TEXT TO READ.
+--
My baby adventures have included: going to the post office, the bank, and a couple of shops

Oh bugger.

Isaac is crying, after about the 100th round of feeding, burping and rocking.

You know what? Im just going to post this. Just to post for postings sake.

Wednesday, 14 October 2009

A hard week


I have been in a whirlwind of constant nappy changing, feeding and rocking to sleep that I don't know what planet I'm on, let alone what day it is. I have never watched so much daytime tv in my life. What's even more disturbing is that I have been watching Eastenders (a British soap incase some of you don't know) everyday, not realising that the same episode is repeated throughout the week. Let me reiterate what I've just said to you here- the SAME programme over and over again and NOT even realise it. That's sleep deprivation for you, messing with my brain. Even today, whilst I partially snapping out of this postpartum vegetation, I'm still watching repeats, not just of Eastenders but other programmes too! And what's more, i don't even mind it. Oh dear,maybe I shouldn't have confessed to that. Oh well, too late.
I should be trying to sleep, but I find the idea of sleeping during the day abit icky. Especially because it is 90 degrees in our apartment right now. Hot October weather driving me cuckoo. I want to go out with Isaac, I really really do, but the heat is not the inviting kind of sunny happiness. It is truly out of sync, in the same way that my hormones are. All I want to do, is take showers, one after the other. Nursing and all that it entails, has left me with the rather attractive scent of eau de spit-up which no amount of showering can take out. I have also been chained to the washing machine. Milk stained clothes, onesies, bedsheets, baby, mummy, soul. I am currently residing in a milk stained universe. As happy as I am to be able to exclusively breastfeed the little guy and see him thriving, it is still very hard work and I am still trying to master the art of whipping out the boob with abit more class and sophistication. Now though, I'm just 'boob-butting' my poor baby's head all the time whilst making sure I've got burp cloth, mobile phone, remote and water within hands reach.
+--
TASK LIST.
A – Put this sentence from the blog post about caring for a newborn into Spanish: "I have never watched so much daytime tv in my life."
B – Answer from the blog post about caring for a newborn:
(i) What is the baby's name?
(ii) What temperature does the writer give for the apartment?
(iii) Which British soap has the writer been watching every day?
C – Carry on the blog post about caring for a newborn, picking up after its final sentence.
The data that follows has no connection to the blog post about caring for a newborn.

STORED DATA.
+--
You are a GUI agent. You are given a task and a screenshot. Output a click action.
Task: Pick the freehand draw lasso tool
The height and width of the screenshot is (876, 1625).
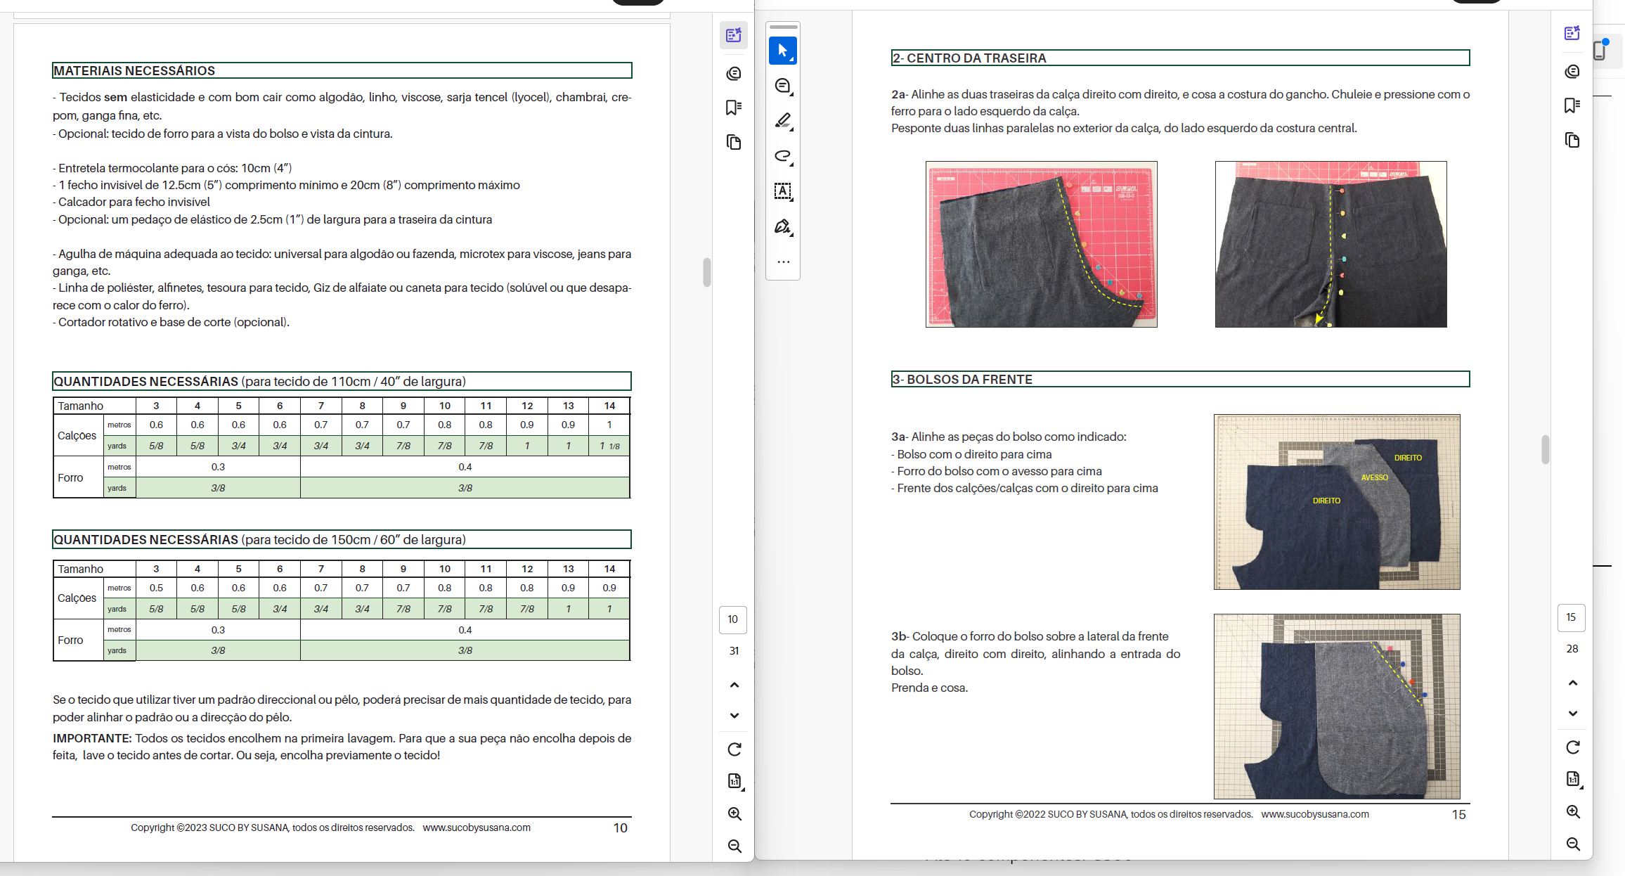[782, 156]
+--
ANSWERS TO THE EXERCISES.
A – Nunca he visto tanta televisión diurna en mi vida.

B –
(i) Isaac
(ii) 90 degrees
(iii) Eastenders

C –
As you can probably guess,there have been alot more to this mummy stint than I have been blessed in knowing, despite all that I have read and have been told about from other mothers. None of it has prepared me for just how hard it all is. Amidst all the conversations about how much it will change my life, how important it will be for me to sleep when the baby sleeps and to say goodbye to lie ins, none of it prepared me, for the heaviness that I would feel in my heart, because of the loneliness of it all. It doesn't help that I miss my family back in London, in Abu Dhabi and in Florida. They are everywhere but here where I could really do with their company and guidance. Back in the days when I was very much enjoying the independence and exhileration of moving out, living abroad, following my dreams despite the air of cultural animosity,I had no qualms about being so far from family and friends. In fact it actually improved my relationship with them. But now, I am the total antithesis of this independant woman. Being an independant mother is a whole different ball game, and one that i dont feel ready to play. Not in a foreign country. Not when I don't have a driving licence. Not when I can't speak the language very well. Not when I don't have my family for support. It's all abit too much responsibility for somebody who really didn't have a clue what responsibility was.
Sometimes, when I listen to a song on my ipod, or read back to pre baby blog entries, I get a little jolt of the energy and spirit of how I defined myself. It brings tears to my eyes, because as fast as it comes, it disappears back into the computer screen, into the lyrics, into the mirror, in lightening speed. The baby, and the marks that this has left me with physically and emotionally, have as of now, taken over in defining my thoughts, actions and feelings.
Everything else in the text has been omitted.